This is one of the rare occasions in which I find myself in agreement with Deputy Good. I agree with him on the question of roads, and also with his views regarding the saving of time if it were decided that the whole question would be referred to a Commission. As far as I am concerned, I would not waste another moment of the time of the Dáil if the Minister agreed to accept the President's suggestion, together with the suggestion of Deputy Magennis, and if he agreed to an amendment not to take any steps to abolish the Rural District Councils. But seeing that he has not given us that assurance, we can only assume that he intends to do his best to have the Bill carried. I think most people who have studied the question will agree that the main and trunk roads should be under a national authority. As a matter of fact, many people during the last dozen years or so have come to the conclusion that a great deal of transit will be done by motors, and it is considered by experts who have given a good deal of time to the matter and have carried out experiments extending over a number of years, that transit of goods up to a distance of 200 miles is more economical by motor than by railways, where the roads are good. It is only when it comes to a case of 400 miles that railways are more economical than roads. This is a small country, and most of the journeys would be under the 200 miles limit. It is very necessary for the future development of the country that motor traffic should be encouraged, and in order to do that the very first thing to be done would be to make the roads fit for motor traffic.

Deputy Professor Magennis said that he was quite in agreement with the President's suggestion regarding a Commission, but pointed out that a Special Commission should be set up to deal with the question of Greater Dublin. Three or four Deputies have stated that Dublin differs considerably from the capitals of all other countries; that it is more important to Ireland than any other capital is to its own country; that it is the biggest industrial centre; it is the seat of government; the seat of education; that on account of the existence of so many bodies which are overlapping in the work of conducting the business of the city a Special Commission should be set up to consider the whole question; and that there would be such an amount of work to be done by this Commission, that it would take at least three or four months to arrive at any proper conclusion as to what should be done regarding Dublin alone.
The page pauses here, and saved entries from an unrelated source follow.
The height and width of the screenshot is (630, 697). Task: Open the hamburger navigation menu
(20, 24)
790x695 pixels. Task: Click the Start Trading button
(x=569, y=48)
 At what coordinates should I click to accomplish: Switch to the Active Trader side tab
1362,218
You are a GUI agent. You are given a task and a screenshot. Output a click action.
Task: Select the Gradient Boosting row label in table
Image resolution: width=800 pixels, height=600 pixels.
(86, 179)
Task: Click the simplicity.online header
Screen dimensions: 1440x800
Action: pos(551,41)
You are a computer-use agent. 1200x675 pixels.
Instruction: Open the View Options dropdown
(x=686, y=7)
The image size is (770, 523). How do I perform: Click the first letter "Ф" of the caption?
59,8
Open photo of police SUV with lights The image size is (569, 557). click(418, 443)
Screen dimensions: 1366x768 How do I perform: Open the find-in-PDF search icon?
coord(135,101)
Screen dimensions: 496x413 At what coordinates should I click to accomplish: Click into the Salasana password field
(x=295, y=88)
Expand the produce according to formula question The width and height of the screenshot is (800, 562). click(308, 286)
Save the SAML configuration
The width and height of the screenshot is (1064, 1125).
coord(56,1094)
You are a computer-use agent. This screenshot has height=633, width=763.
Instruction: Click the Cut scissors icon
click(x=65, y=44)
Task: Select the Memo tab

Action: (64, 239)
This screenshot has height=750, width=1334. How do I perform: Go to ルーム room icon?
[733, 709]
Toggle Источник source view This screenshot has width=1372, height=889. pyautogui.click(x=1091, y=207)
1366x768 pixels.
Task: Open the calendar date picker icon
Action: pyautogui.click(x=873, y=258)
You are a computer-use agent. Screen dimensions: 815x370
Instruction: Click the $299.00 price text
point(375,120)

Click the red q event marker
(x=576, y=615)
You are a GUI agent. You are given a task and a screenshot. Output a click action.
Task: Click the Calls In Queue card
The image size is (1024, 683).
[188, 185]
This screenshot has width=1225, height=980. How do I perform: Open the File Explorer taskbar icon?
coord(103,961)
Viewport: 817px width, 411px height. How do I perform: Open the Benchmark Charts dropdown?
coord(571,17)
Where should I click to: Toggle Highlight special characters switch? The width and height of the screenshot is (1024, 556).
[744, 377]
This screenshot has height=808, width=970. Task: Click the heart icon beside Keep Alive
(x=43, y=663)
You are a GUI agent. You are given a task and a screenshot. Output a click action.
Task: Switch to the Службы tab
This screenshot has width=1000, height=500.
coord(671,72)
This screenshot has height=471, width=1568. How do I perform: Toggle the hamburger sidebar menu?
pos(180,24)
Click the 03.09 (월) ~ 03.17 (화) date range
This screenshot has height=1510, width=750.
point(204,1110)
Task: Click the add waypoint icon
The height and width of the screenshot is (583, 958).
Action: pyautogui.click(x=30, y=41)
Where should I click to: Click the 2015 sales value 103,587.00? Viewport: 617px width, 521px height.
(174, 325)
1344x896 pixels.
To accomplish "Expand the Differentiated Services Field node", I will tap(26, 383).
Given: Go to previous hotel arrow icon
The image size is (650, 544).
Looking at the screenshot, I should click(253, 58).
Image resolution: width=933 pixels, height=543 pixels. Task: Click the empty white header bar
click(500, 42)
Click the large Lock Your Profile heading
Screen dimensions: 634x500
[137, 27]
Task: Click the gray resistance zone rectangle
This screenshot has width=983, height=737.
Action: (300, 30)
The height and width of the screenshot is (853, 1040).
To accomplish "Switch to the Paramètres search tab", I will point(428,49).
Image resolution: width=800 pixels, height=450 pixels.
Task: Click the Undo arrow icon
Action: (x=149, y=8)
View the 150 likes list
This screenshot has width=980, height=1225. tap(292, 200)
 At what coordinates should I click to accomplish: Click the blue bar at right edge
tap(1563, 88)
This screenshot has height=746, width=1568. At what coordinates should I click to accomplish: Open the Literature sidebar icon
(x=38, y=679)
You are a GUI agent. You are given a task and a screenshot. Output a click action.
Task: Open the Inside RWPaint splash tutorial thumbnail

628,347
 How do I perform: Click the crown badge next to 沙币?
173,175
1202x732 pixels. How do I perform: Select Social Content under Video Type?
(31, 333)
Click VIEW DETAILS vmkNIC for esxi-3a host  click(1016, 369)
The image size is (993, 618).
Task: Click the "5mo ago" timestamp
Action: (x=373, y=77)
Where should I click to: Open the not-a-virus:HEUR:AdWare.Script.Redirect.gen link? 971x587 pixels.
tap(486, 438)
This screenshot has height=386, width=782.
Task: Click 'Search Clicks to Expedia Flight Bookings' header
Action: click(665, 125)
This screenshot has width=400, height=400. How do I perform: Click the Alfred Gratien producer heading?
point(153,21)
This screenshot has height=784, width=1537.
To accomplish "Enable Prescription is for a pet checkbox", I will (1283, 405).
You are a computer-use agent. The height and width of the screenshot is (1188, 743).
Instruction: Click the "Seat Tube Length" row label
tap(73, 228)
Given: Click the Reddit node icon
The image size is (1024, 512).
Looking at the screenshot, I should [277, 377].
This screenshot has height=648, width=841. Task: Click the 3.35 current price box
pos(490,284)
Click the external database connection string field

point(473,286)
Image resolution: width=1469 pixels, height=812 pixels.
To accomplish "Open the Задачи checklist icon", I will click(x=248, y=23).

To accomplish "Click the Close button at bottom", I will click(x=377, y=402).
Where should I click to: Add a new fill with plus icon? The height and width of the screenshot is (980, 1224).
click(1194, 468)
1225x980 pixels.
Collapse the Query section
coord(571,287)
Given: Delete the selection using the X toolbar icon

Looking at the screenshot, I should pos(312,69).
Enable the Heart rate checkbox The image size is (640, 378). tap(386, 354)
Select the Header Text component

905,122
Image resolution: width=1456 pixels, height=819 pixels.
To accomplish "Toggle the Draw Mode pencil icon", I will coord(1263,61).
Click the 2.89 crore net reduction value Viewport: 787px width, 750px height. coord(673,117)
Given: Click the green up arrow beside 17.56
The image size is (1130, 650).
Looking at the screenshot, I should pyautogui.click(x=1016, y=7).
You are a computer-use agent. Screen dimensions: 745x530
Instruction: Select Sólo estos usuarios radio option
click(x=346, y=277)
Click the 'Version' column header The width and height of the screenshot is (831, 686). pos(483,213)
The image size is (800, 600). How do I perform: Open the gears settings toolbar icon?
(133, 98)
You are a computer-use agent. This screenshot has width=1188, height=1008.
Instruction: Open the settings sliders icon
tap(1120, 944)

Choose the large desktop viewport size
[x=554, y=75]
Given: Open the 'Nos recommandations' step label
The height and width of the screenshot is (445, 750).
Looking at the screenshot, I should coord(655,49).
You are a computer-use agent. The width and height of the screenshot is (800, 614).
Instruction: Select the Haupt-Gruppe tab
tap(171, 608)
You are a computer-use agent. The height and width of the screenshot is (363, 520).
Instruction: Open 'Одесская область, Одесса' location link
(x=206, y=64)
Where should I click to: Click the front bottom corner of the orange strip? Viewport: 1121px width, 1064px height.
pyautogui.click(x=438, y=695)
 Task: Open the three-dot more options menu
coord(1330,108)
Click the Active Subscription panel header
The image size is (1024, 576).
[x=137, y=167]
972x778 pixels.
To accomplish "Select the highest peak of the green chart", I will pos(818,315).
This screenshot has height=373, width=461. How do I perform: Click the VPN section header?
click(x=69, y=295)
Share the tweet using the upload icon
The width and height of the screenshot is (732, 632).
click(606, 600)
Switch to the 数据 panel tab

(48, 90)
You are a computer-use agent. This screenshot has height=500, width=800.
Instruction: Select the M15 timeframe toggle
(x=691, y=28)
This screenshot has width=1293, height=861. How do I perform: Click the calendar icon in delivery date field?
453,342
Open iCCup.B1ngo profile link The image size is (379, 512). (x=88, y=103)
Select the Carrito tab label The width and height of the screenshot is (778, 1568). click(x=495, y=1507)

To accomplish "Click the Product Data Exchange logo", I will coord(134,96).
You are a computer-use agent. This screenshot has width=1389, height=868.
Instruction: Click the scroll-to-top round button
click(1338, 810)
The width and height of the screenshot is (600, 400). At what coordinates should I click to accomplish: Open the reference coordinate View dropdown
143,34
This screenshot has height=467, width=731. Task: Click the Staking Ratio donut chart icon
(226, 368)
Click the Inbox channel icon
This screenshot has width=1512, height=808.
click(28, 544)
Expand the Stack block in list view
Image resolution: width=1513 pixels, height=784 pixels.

Therefore, I say I am in agreement with the suggestion of the President to send the whole question of local government to a Commission, on condition that a Special Commission should be set up to deal with the question of Dublin city and suburbs.

There is another matter that I would like to see included in the Bill on which I disagree with the Minister for Local Government, and that is the question we discussed last year, of the payment of rates. I would like to see a provision inserted in the Bill for the payment of rates on houses of a valuation of £4 or under, to be made by the landlord. In very many cases at present the landlords are not paying the rates on these small houses; the tenants cannot pay, and the result is that the rates are not paid at all. The rate collectors cannot distrain on any property to get the amount due, for the very good reason that the people, through unemployment and other causes, have not any property that is worth seizing, and public bodies lose a certain amount as a result of that. There should be a provision that the owners of houses with a valuation of less than £4, should be compelled to pay the rates instead of the tenants.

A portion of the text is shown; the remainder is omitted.